Really the answer to that is you have to work at getting good at making games. This is like asking how focusing on writing songs that are moving is done. No one doubts that is one of the major priorities of song writing. But it isn't like having that as a priority provides you with a set of steps for writing music. And there are steps you can follow, there are things you can look for and theories you can learn, but it ultimately comes down to writing songs and testing them before an audience. I think game design is somewhat similar. Whatever school of thought you come from, whatever methods you are using to design your game, the big thing that should shape how you design is what works at the table, and what works at the table is going to be what people find fun about the game. By designing games with table play in mind and prioritizing things like playability, I think that is probably the most important thing. But I don't I can tell you how to design a game that is fun and playable, other than saying you need to truly keep an eye on how people react to the system at the table itself.


Again, I have repeatedly said that fun is important. So if your argument is predicated on, in summary, "you've forgotten to actually make the game fun," then I agree with you. Games need to be fun! But "make the game fun" is not a design goal.

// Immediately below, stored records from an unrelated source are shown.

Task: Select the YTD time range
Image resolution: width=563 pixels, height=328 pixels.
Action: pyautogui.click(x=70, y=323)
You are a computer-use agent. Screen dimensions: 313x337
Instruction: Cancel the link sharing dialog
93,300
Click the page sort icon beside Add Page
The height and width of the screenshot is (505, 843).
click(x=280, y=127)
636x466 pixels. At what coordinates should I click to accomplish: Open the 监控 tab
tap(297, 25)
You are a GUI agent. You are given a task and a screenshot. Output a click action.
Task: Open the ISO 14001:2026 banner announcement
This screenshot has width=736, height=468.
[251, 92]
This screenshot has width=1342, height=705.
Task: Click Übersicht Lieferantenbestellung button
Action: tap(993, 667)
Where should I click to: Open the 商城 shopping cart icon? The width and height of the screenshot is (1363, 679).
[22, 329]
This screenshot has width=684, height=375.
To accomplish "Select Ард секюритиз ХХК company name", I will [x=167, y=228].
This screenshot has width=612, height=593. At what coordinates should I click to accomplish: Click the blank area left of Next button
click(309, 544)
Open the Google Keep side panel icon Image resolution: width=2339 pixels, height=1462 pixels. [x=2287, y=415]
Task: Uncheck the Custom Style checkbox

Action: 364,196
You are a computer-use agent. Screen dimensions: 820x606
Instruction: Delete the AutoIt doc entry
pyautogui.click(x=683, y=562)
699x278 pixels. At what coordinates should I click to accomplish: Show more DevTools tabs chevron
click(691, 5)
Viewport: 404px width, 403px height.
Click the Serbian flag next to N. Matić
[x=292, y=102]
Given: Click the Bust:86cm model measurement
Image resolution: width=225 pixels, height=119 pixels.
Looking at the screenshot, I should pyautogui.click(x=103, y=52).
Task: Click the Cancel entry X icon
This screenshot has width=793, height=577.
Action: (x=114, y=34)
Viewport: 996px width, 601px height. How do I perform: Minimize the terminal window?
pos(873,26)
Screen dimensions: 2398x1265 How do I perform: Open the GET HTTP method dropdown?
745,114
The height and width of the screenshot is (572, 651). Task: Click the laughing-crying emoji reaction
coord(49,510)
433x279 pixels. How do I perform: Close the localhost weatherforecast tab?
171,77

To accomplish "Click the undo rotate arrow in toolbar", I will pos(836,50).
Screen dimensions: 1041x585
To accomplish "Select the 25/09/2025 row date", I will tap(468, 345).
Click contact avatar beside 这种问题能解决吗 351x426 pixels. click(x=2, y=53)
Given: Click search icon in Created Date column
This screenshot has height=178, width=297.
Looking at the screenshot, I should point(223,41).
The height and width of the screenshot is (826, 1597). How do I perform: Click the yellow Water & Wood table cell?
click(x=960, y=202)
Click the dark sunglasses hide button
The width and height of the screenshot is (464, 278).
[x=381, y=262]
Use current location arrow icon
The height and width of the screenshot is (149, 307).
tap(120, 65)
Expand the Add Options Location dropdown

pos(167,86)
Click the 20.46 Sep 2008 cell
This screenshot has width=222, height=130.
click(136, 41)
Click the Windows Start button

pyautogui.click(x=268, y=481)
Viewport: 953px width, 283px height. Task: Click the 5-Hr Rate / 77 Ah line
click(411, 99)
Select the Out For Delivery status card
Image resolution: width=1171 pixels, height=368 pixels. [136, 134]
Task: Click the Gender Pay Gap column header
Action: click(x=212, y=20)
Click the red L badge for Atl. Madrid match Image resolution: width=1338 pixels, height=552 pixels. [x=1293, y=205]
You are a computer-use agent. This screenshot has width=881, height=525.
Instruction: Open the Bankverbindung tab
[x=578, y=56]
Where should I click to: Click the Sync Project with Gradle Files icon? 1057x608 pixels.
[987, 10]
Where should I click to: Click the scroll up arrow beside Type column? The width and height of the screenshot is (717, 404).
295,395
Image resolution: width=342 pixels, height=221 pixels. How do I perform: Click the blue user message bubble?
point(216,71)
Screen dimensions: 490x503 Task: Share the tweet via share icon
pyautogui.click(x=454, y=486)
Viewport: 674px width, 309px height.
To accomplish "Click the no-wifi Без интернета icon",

Sure it is, if you are prioritizing it. For example you may have a mechanic that is broken on paper (overpowered, underpowered, busts the math somehow, etc). Balance is usually going to be a design goal, even if it isn't the design goal. But if you are prioritizing fun at the table, the overall level of excitement and engagement it produces, and you notice that despite being a broken mechanic people really seem to have fun with it, then in my mind that is designing with fun as a goal. Now the issue with fun is it is vague, and fun can vary from person to person. So it isn't as precise. But that doesn't mean it can't be a goal or can't be the most important thing in one's design.

Would I say my sole goal is fun? No. Would I say my design goal is fun? I think that is one way of putting how I approach design. I would probably use different language, but I think it is a reasonable statement.